◆ **TEXT PASSAGE**:

----------------

Prestwick Academy is a state secondary school serving the area of Prestwick, South Ayrshire in Scotland. The school is non-denominational and has a capacity of 1400. Its motto is Per Vias Rectas, Latin for By Straight Paths.

History 
Prestwick Academy was opened in 1902 as a primary school, with one building, known as 'Block 1' after the school expanded. The building was extended in 1910 and 1913 to provide more classrooms as the town of Prestwick developed. At the time, all secondary school children in the area had to attend Ayr Academy for further education.

The school went through major expansion to accommodate secondary pupils in the 1960s and more buildings were constructed with primary children being moved into block 7. For students in the 1950s, those wishing to take exams had to go to Ayr Academy. The school leaving age was raised to 15. To cope with this expansion, block 7 was taken over by the secondary school and primary students were moved to other schools.

----------------

◆ **PROVIDED DATA**:
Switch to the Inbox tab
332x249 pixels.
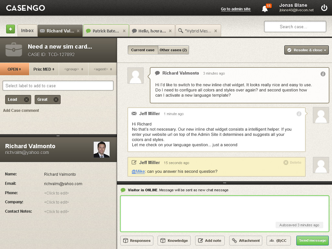click(27, 30)
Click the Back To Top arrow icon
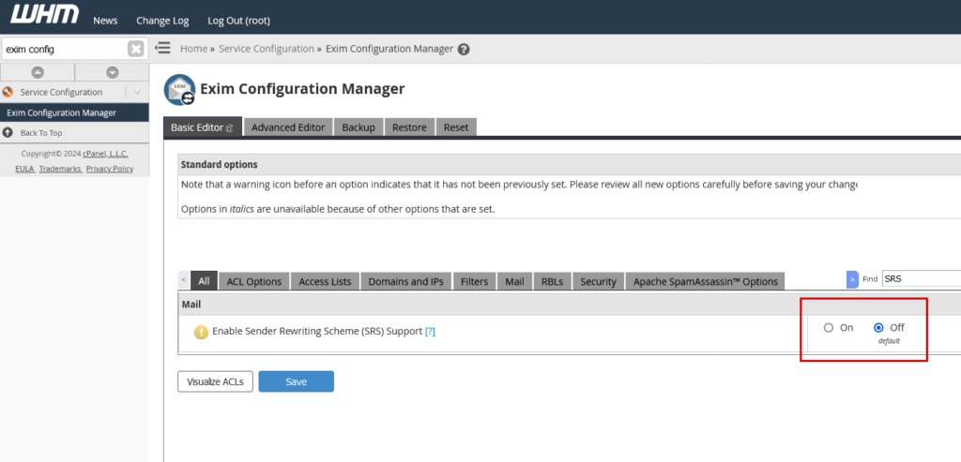This screenshot has width=961, height=462. click(8, 133)
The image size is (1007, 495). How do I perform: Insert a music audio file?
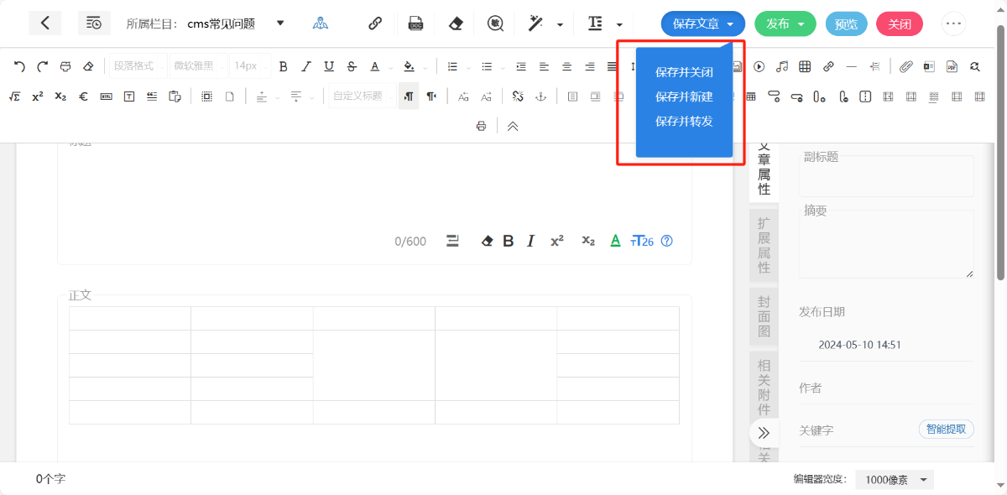click(782, 66)
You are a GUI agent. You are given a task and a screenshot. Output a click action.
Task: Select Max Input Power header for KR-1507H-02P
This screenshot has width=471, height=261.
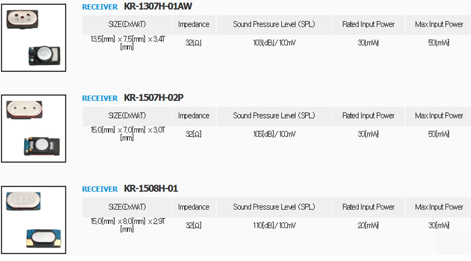click(x=439, y=116)
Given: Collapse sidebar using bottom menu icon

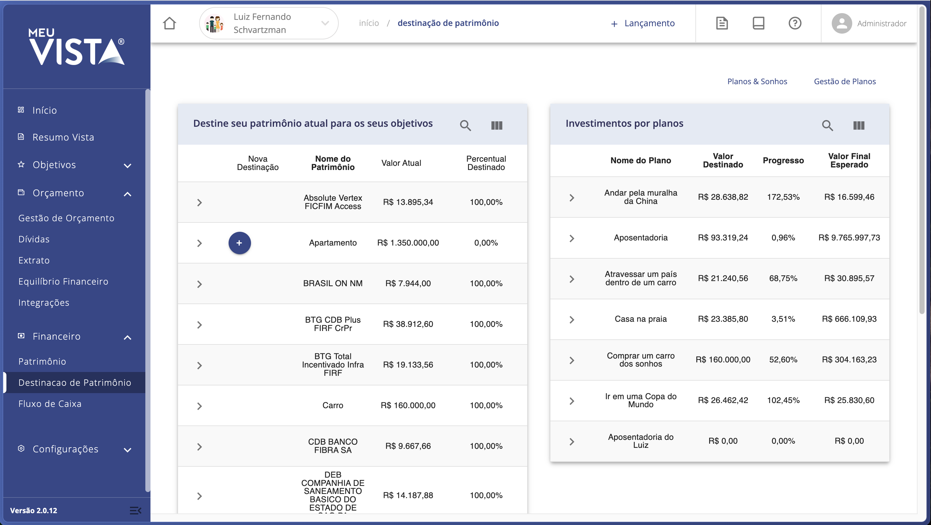Looking at the screenshot, I should pos(135,510).
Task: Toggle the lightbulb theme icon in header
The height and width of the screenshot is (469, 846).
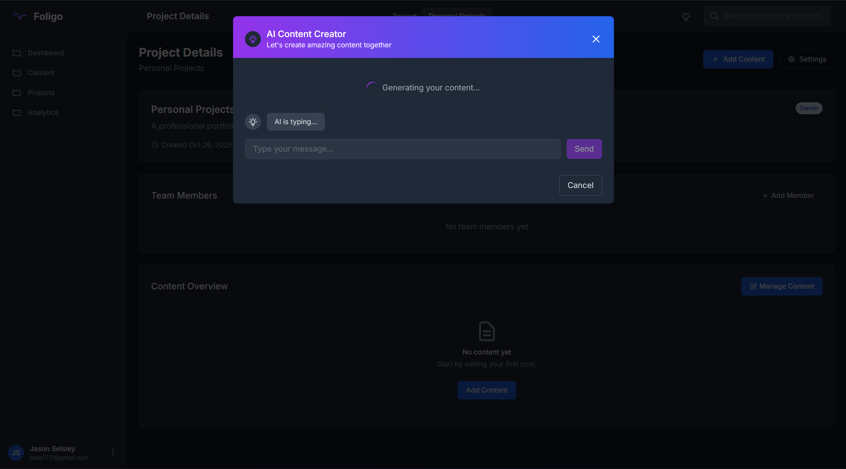Action: click(x=686, y=16)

----------------

◆ **SET TASK 1**: Rewrite the paragraph of the Prestwick Academy text that begins "Prestwick Academy was opened in 1902" as a short bulleted list, keeping its main facts.
◆ **SET TASK 2**: Please copy the rows word for word, starting at the line that contains "You are a GUI" and ending at the end of the rows, with both ends included and the pictures left out.

◆ **SOLUTION 1**:
- Opened in 1902 as a primary school with one building, later called "Block 1"
- Building extended in 1910 and 1913 to add classrooms as Prestwick grew
- At the time, all secondary pupils in the area went to Ayr Academy

◆ **SOLUTION 2**:
You are a GUI agent. You are given a task and a screenshot. Output a click action.
Task: Select Max Input Power header for KR-1507H-02P
This screenshot has width=471, height=261.
click(x=439, y=116)
Given: Collapse sidebar using bottom menu icon

Looking at the screenshot, I should pos(135,510).
Task: Toggle the lightbulb theme icon in header
The height and width of the screenshot is (469, 846).
Action: click(x=686, y=16)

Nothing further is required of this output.